• _EXCERPTED PASSAGE_:
Abstract
The definition of hyperfibrinolysis based on thrombelastogram LY30 measurements should vary with trauma patient characteristics, i.e., as anatomic injury or shock severity increase, the ability to tolerate even mild degrees of fibrinolysis is markedly reduced. This trend is independent of institutional practice patterns. The management of hyperfibrinolysis, particularly with anti-fibrinolytics administration, should be interpreted in the context of injury severity/shock and managed on an individual patient basis.

• _TASK ITEM_: Carry on the abstract on hyperfibrinolysis in trauma patients, starting after its last sentence. The material after this abstract on hyperfibrinolysis in trauma patients has no connection to it.

• _EXERCISE DATA_:
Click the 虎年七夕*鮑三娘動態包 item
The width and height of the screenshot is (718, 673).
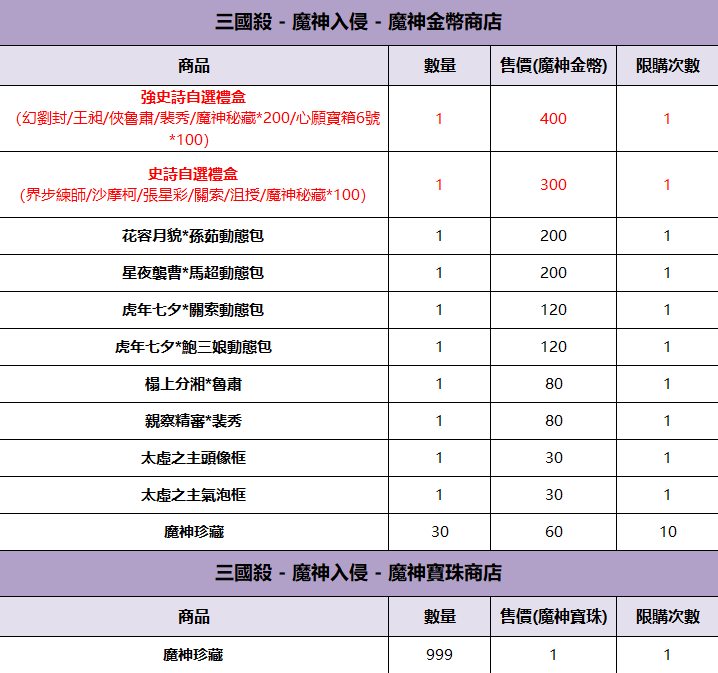tap(194, 347)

• _ANSWER SECTION_:
Introduction:
Hyperfibrinolysis (HF) is a highly lethal phenotype of trauma-induced coagulopathy (TIC) characterized by accelerated fibrin breakdown causing increased clot dissolution and reduced hemostasis.1 It is postulated to be due to a pathological upregulation of the normal fibrinolysis system responsible for maintaining vascular patency, driven by overwhelming endothelial tissue plasminogen activator (tPA) release, and a reduction in circulating plasminogen activator inhibitor-1 (PAI-1) during shock.2 Clinically, HF manifests as diffuse bleeding, often from uninvolved sites, and is an independent predictor for massive transfusion3 and early death from exsanguination, with a mortality greater than 40%.3,4 Using viscoelastic assays (VCA) such as thrombelastography (TEG), HF can be measured by an elevated clot lysis 30 minutes after maximum clot strength (LY30).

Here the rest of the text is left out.